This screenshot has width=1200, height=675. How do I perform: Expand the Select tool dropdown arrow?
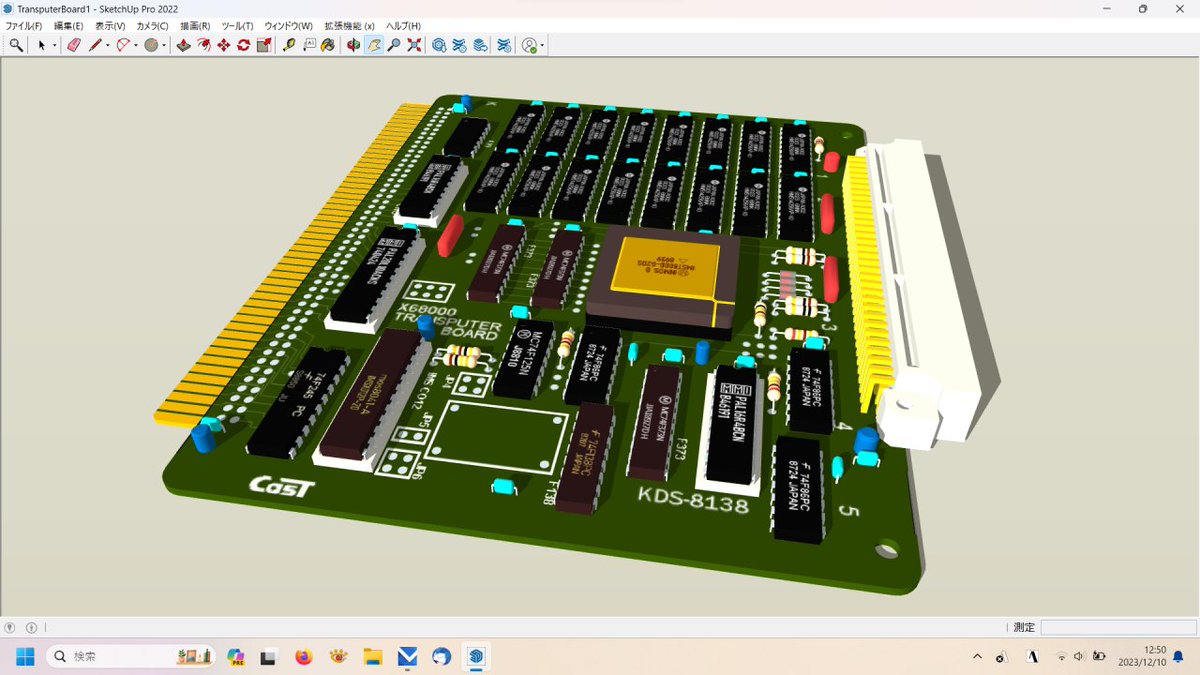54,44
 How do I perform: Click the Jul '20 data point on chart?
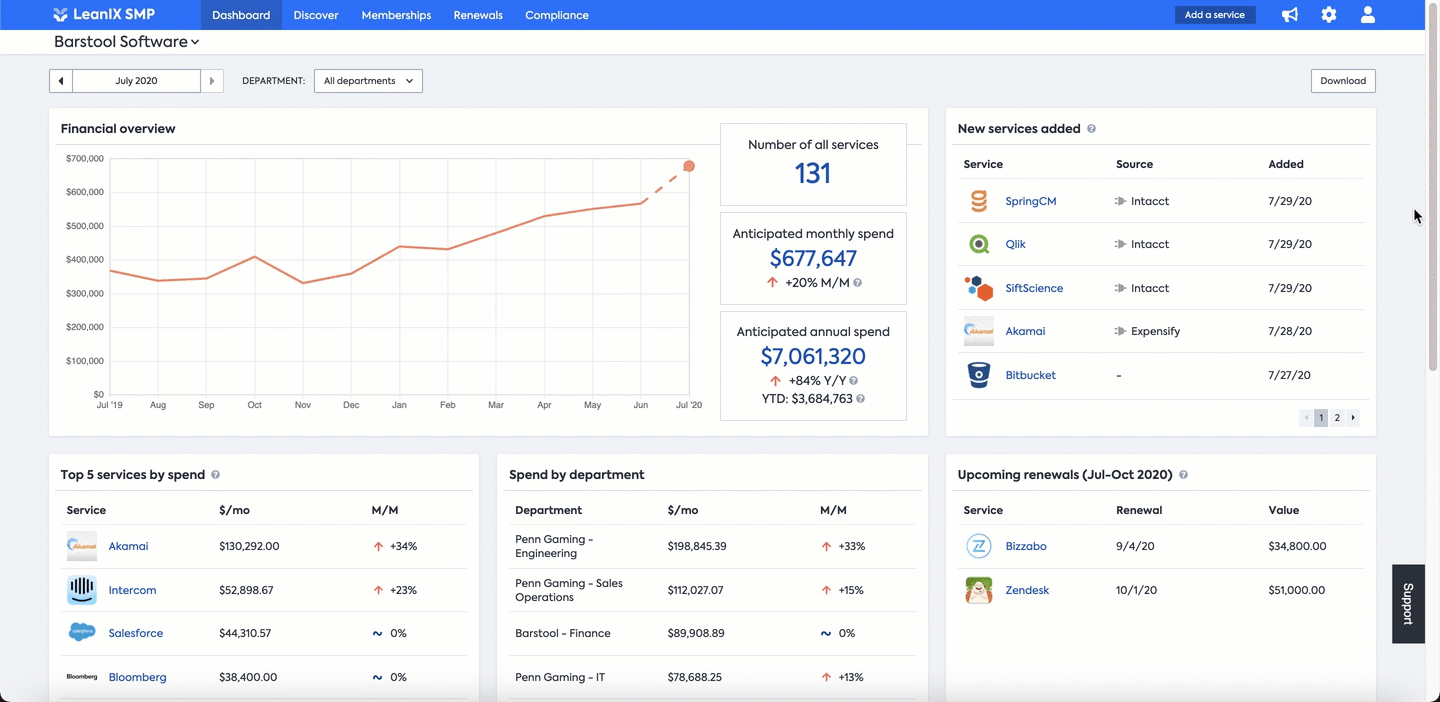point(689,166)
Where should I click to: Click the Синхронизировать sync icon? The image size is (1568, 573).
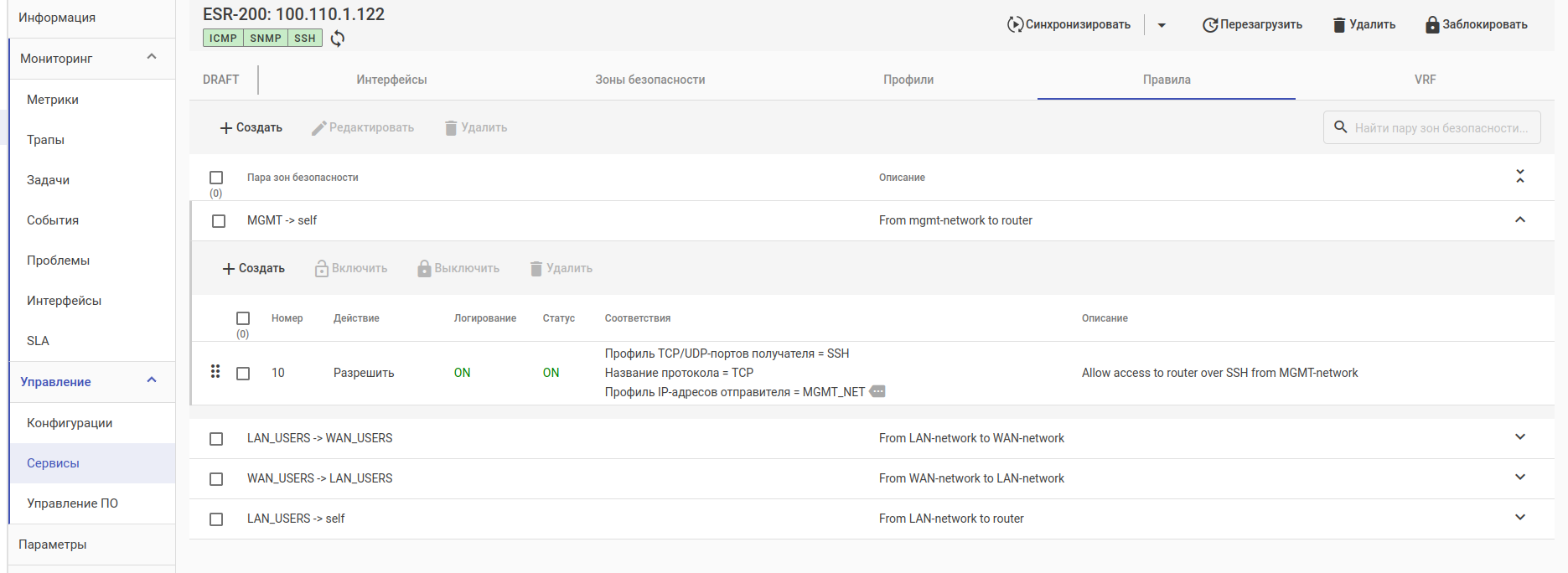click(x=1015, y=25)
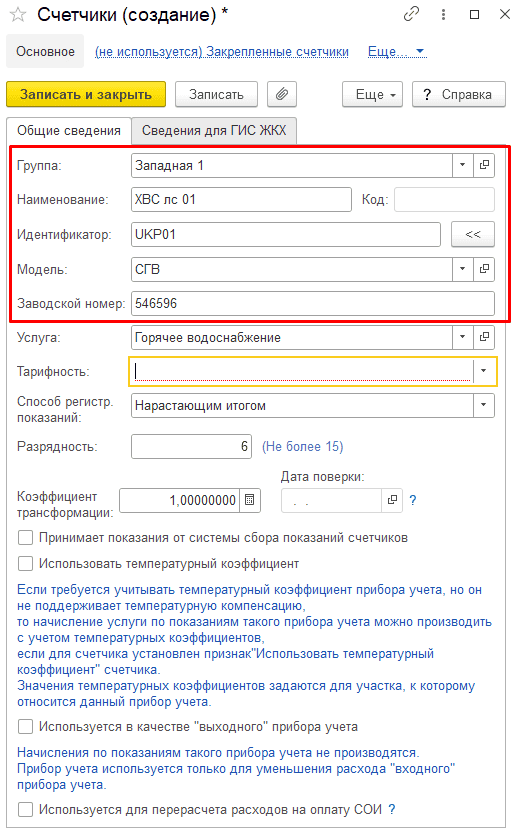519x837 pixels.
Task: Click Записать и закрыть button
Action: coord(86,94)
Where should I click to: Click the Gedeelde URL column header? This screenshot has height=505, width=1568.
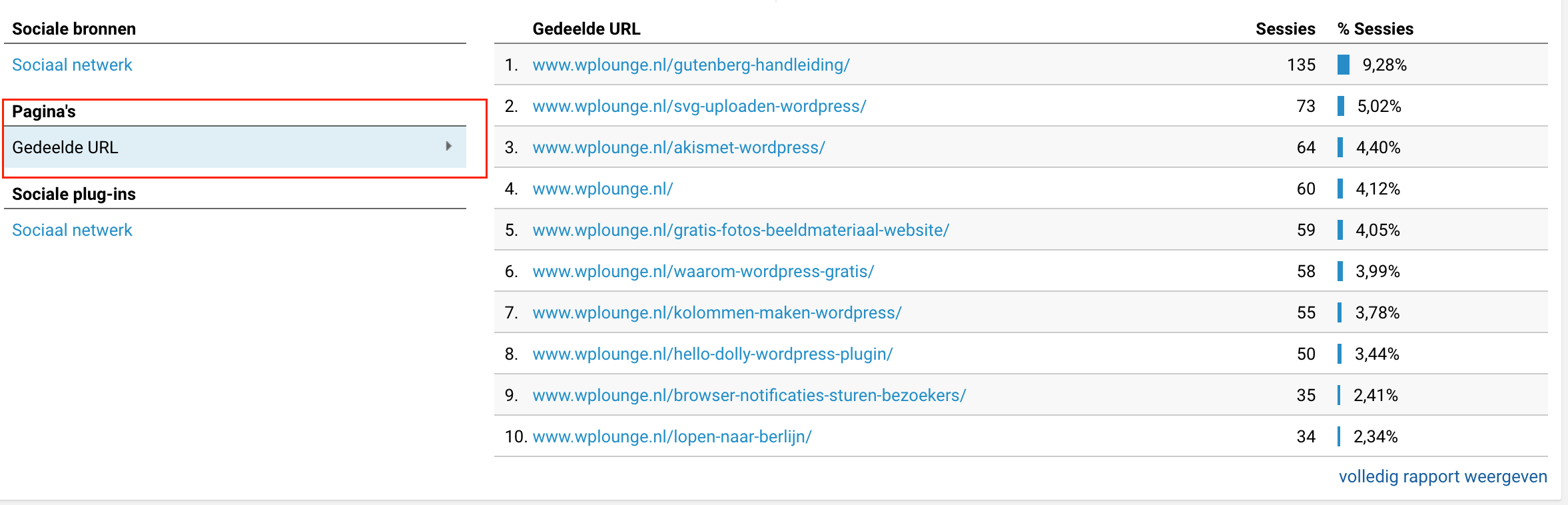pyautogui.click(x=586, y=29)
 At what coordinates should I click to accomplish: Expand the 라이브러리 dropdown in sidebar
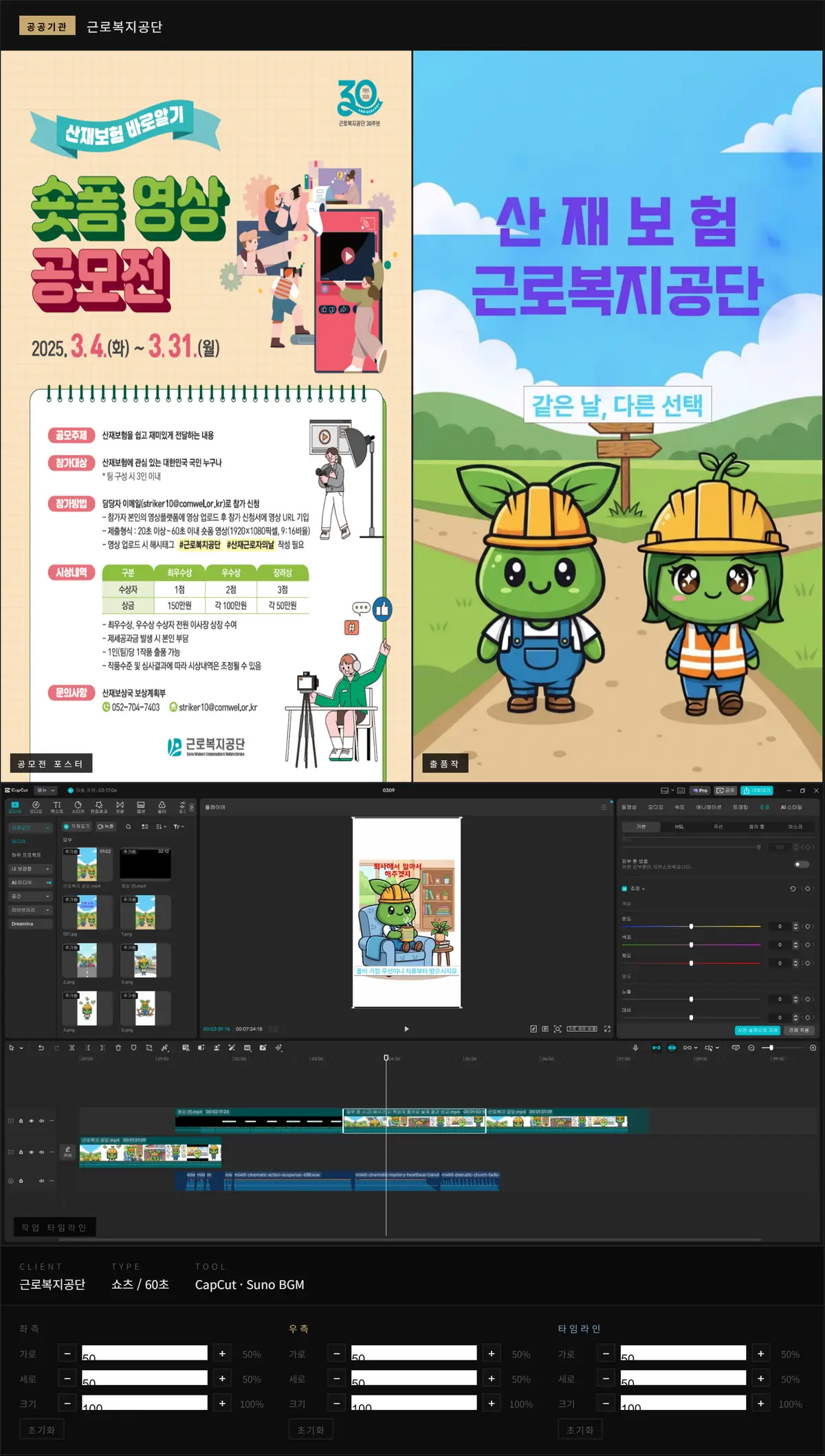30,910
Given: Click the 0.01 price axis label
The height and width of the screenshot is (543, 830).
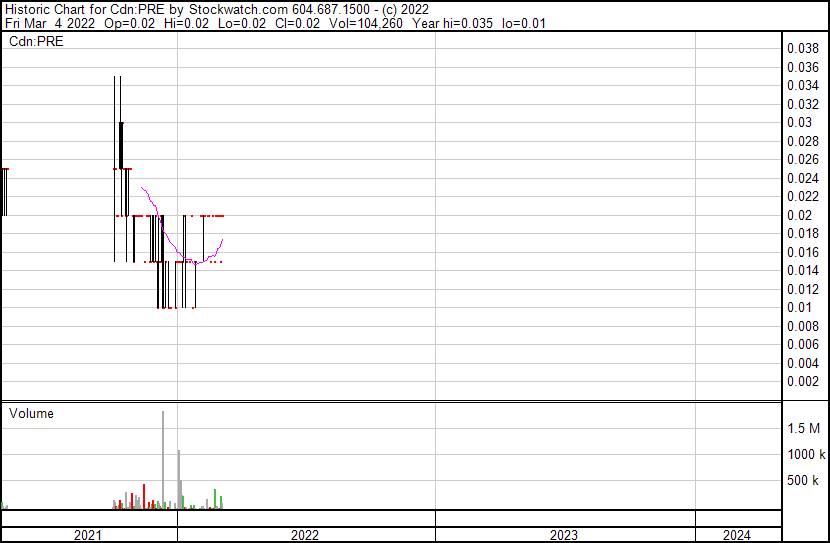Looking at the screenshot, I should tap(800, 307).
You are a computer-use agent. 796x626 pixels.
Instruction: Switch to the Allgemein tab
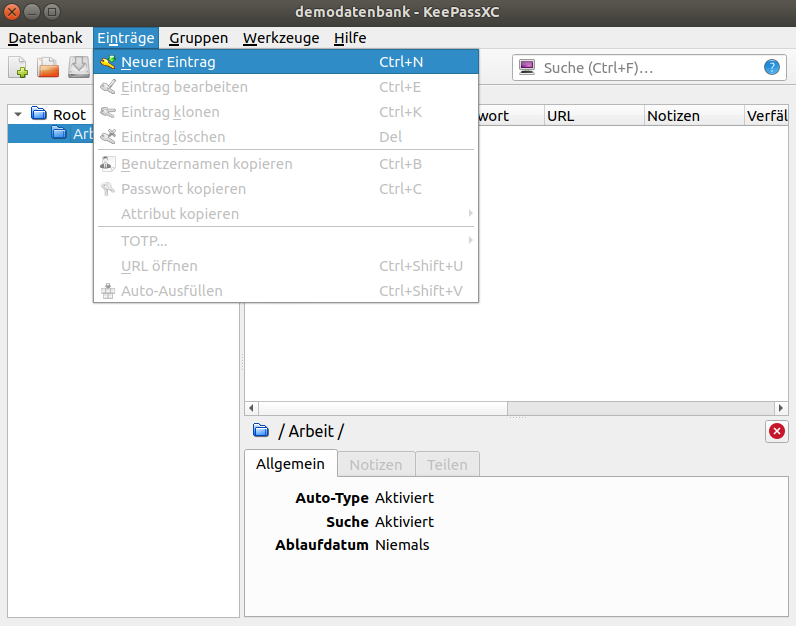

PROBLEM
Every line of the material should be repeated precisely; pictures are to be excluded.

EXPECTED ANSWER
This screenshot has width=1200, height=675. How do I perform: Expand the Select tool dropdown arrow?
54,44
 How do I perform: Click the Jul '20 data point on chart?
point(689,166)
Where should I click to: Click the Синхронизировать sync icon? The image size is (1568, 573).
click(x=1015, y=25)
519x837 pixels.
Task: Click Записать и закрыть button
Action: coord(86,94)
Where should I click to: Click the Gedeelde URL column header? This screenshot has height=505, width=1568.
pyautogui.click(x=586, y=29)
 At what coordinates should I click to accomplish: Expand the 라이브러리 dropdown in sidebar
30,910
Given: Click the 0.01 price axis label
The height and width of the screenshot is (543, 830).
Looking at the screenshot, I should tap(800, 307).
You are a computer-use agent. 796x626 pixels.
Instruction: Switch to the Allgemein tab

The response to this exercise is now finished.